Otherwise, I kept having recurring dreams of a huge, brick tunnel, with curved ceiling, sometimes with stores in it, never dark and dank. It was very old, and beautiful, and reminded me of an old fort I toured in Bucksport, Maine, and tunnels I've seen in a fort in Bermuda, and on Sandy Hook in New Jersey.
posted by redvixen 12 July | 16:56
I think I have dreamt about my own past lives as well.
posted by getoffmylawn 12 July | 17:10
My dreams tend to repeat themselves, especially the ones that manifest themselves during times of stress. One recurring theme is that of tornadoes. My dreams always tend to have me traipsing around various buildings with groups of people. The people and the settings repeat themselves frequently.

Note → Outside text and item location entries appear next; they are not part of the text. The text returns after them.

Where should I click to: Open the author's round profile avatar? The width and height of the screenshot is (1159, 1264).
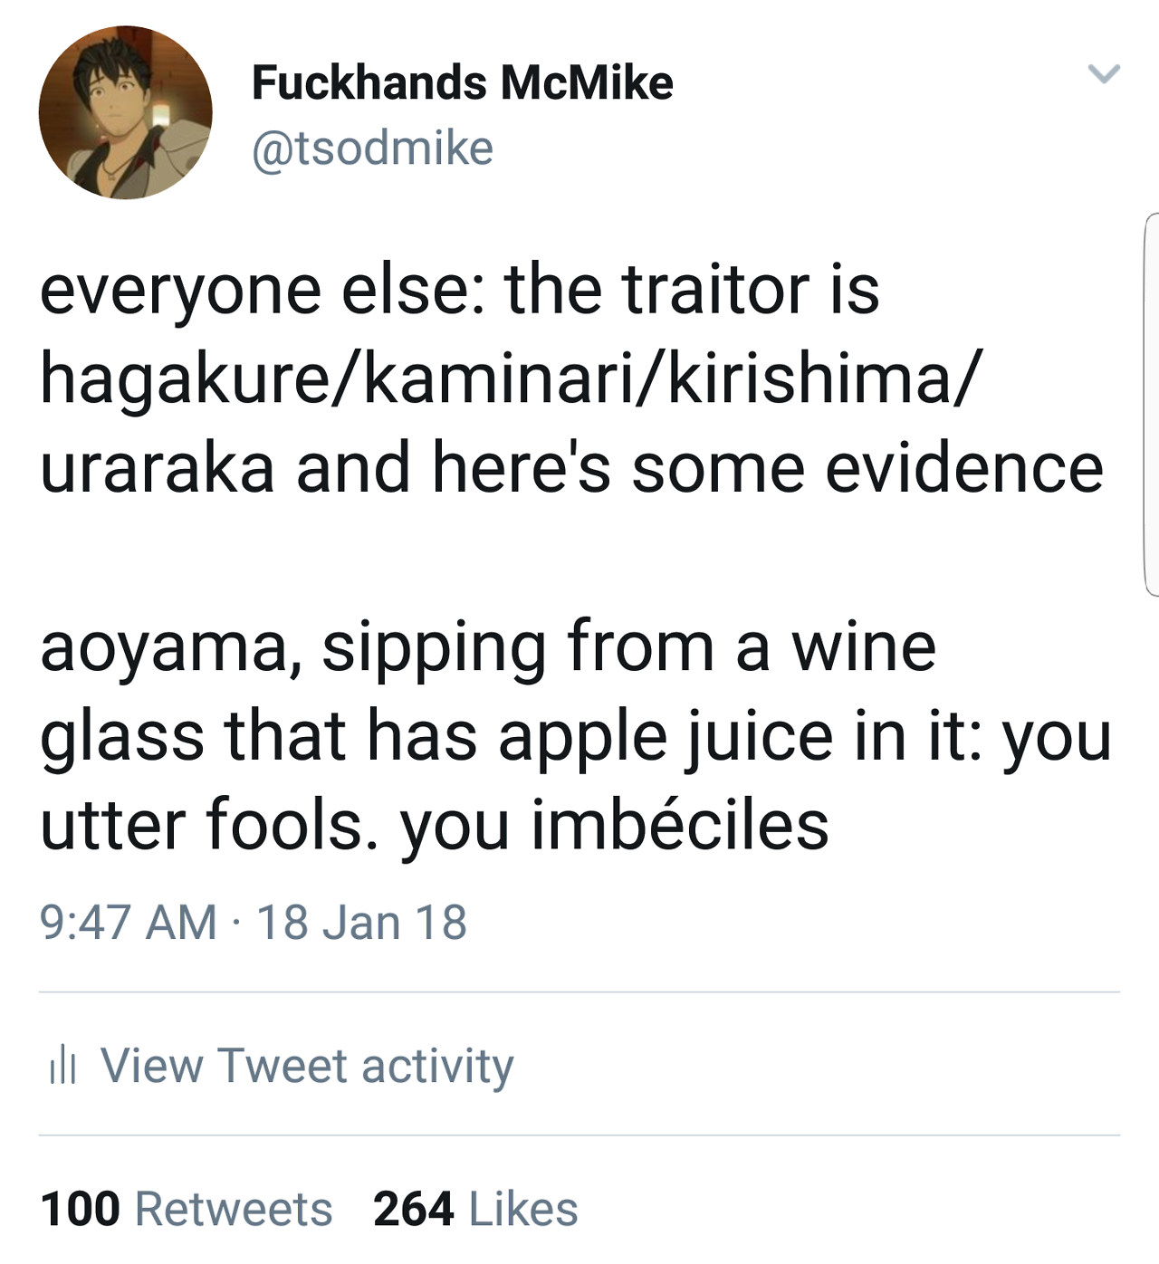click(125, 113)
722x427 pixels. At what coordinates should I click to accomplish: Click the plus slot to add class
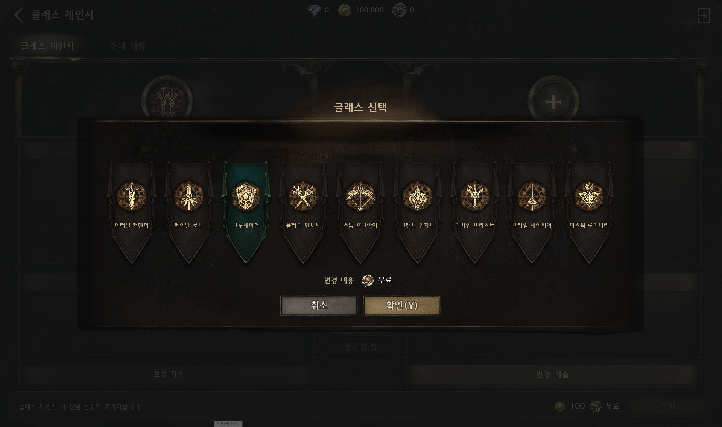[x=553, y=102]
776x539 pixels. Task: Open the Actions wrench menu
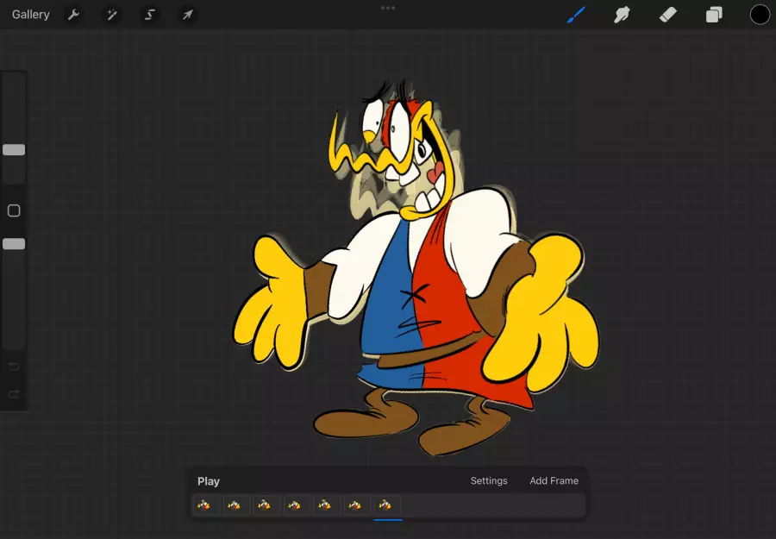point(74,15)
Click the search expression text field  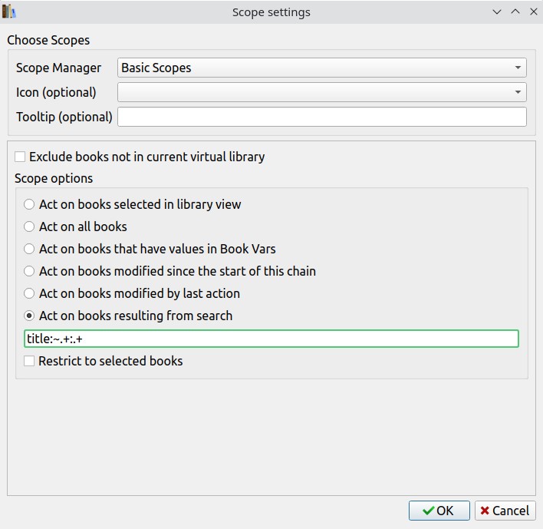tap(272, 339)
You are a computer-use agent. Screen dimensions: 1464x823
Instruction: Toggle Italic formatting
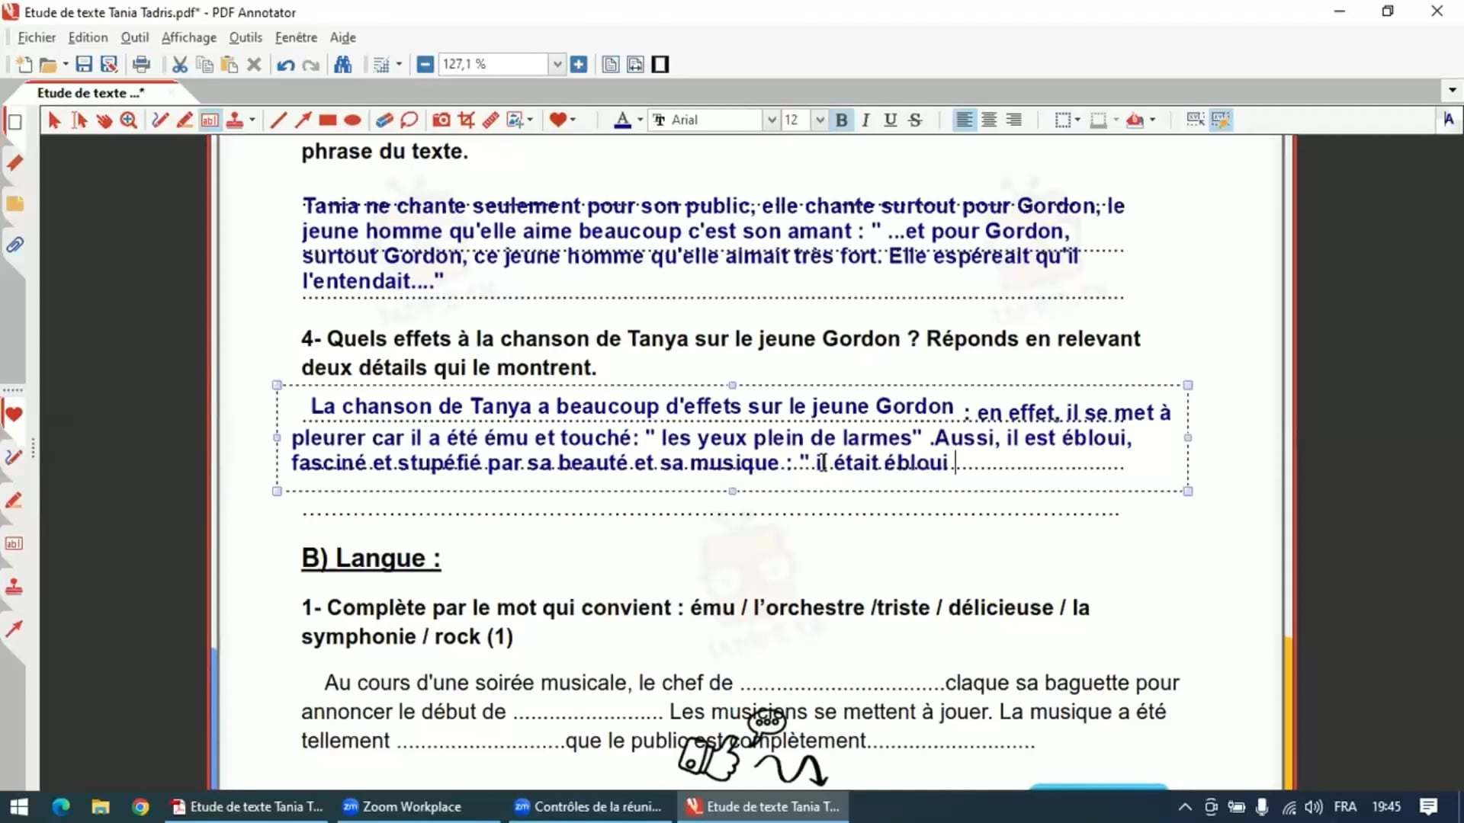point(865,120)
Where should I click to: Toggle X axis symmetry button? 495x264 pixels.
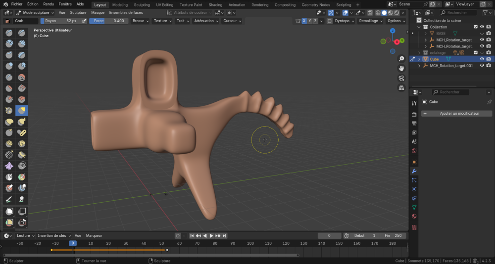pos(304,21)
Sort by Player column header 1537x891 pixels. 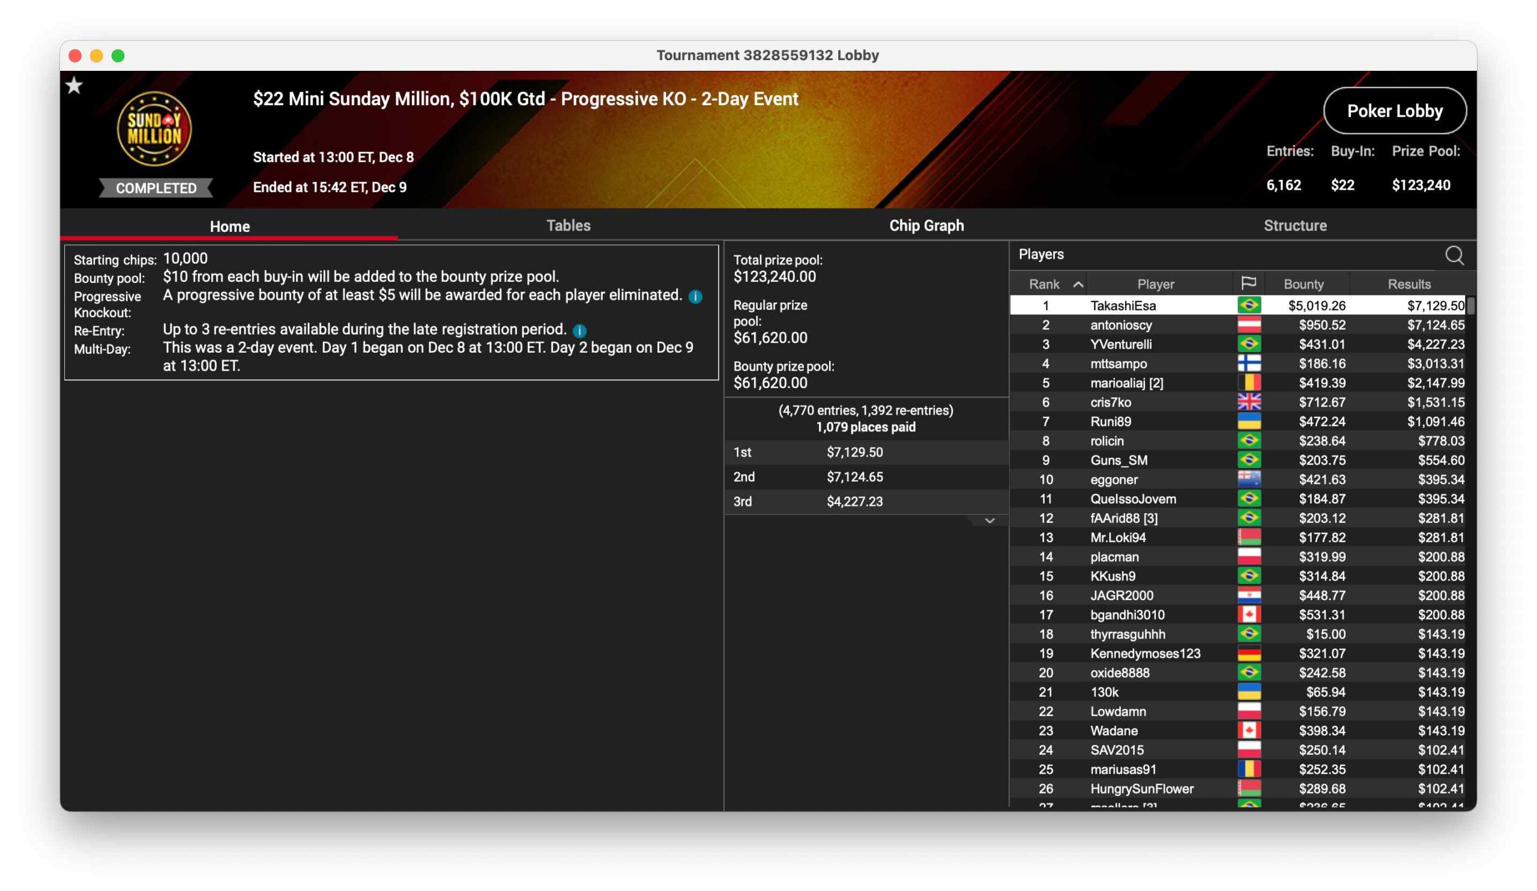[x=1155, y=284]
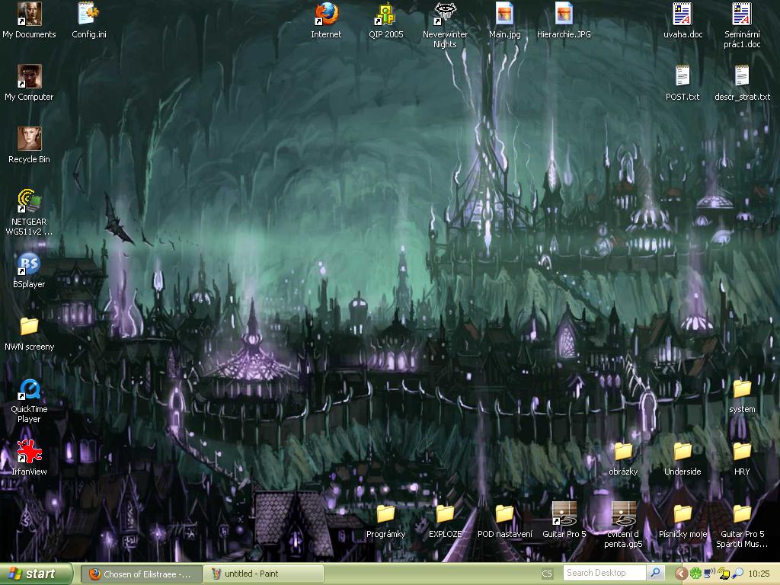Click the Search Desktop input field
Viewport: 780px width, 585px height.
pyautogui.click(x=605, y=573)
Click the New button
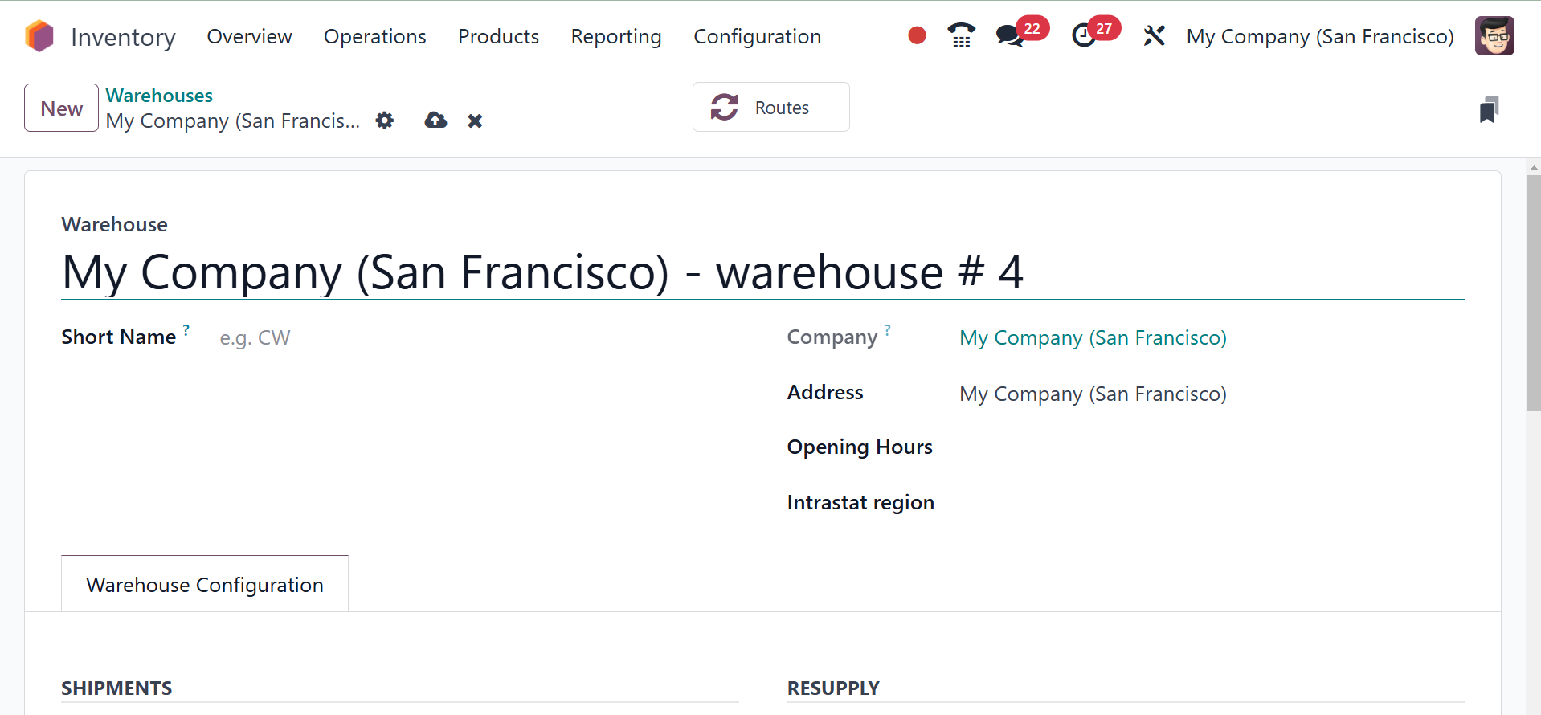This screenshot has height=715, width=1541. click(61, 108)
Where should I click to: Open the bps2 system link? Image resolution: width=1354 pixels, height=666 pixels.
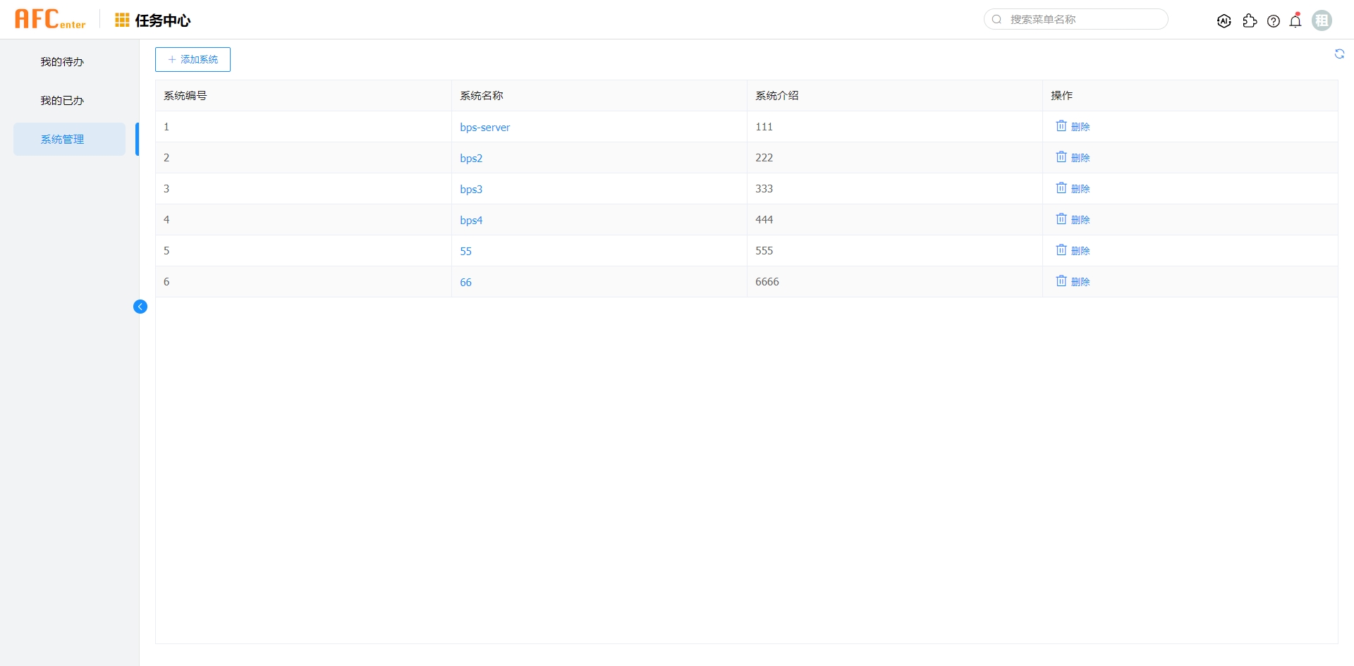(x=470, y=158)
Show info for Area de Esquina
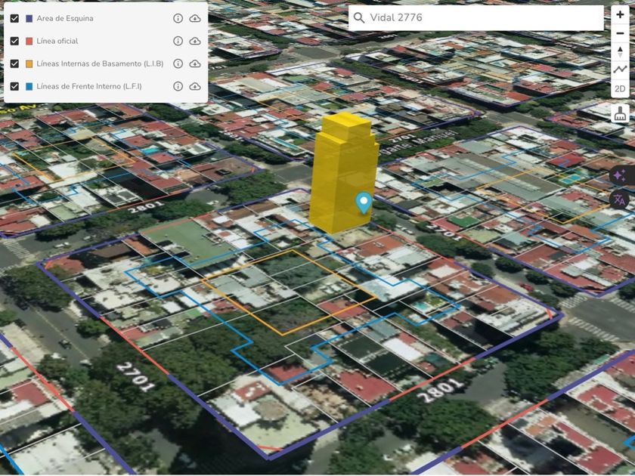 tap(178, 18)
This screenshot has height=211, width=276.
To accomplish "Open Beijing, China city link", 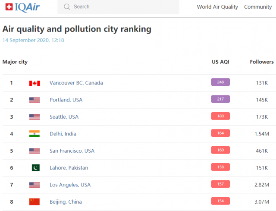I will point(66,202).
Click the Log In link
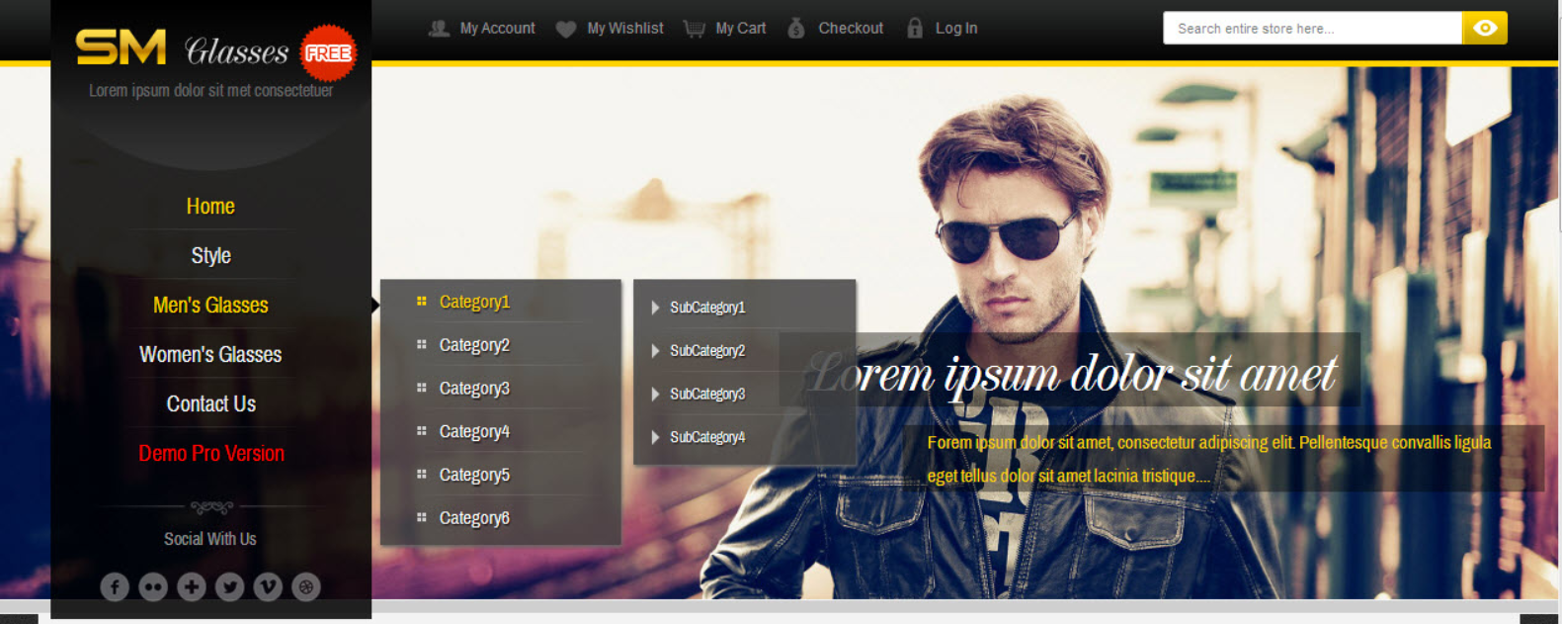 [x=955, y=29]
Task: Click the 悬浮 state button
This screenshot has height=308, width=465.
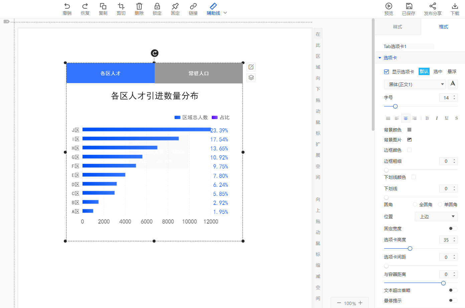Action: [452, 71]
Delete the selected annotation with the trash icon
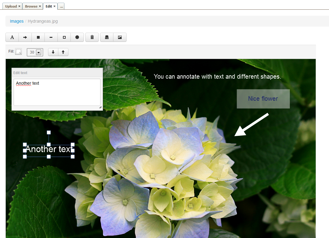329x238 pixels. coord(92,37)
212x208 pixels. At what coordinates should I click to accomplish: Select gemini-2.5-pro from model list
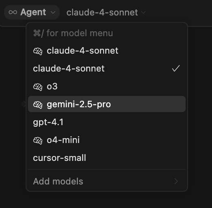pos(107,104)
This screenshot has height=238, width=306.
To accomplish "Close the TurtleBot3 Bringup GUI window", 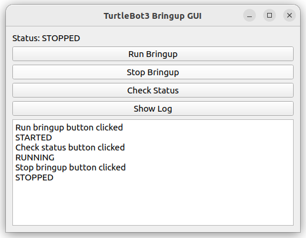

My most interesting dream is one that I had when I was a little girl, and it came back throughout childhood. In the dream I was standing alongside a concrete river - on either side were brilliant turquoise pool tiles, the river itself looked like what you might see at a water park "lazy river." My grandparents floated by on a raft/boat and wouldn't let me come with them. I was sad and scared, and as they drifted along, I listened to the sounds of the tropical jungle surroundings. I began having that dream at age 4 or so, and maybe had it three or four more times after that.

My grandmother and grandfather passed away within a couple of months of each other, and soon after they had both passed, I had the dream again. It seemed to bring a whole new meaning to the dream, and I found it to be a great comfort, because it brought a surreal familiarity to the situation. I relate it to my youthful subconcious realizing the mortality of my grandparents. The interesting thing was that my mom brought up the dream one day after I got back from my grandfather's funeral - she remembered me telling her about it as a kid. I hadn't yet told her that I had the dream again.

Sorry for the crazy long post, I obviously find the subject of dreams pretty fascinating, too.
posted by SassHat 12 July | 17:52
Elizard, I have a similar "relative's house" I revisit from time to time across the years in dreams. It bears no resemblance to any actual relative's house from RL, and even though it's somewhat different from time to time, I always know what house it is when I come back to it.

There's also a version of my childhood house from when my mother was still alive, and when I go to it in dreams, my mother is still alive in it, although I never go inside the house, I just see the street and the front of the house, and while I think a lot during the dream about what it would be like to see my mother still alive, I never do see her.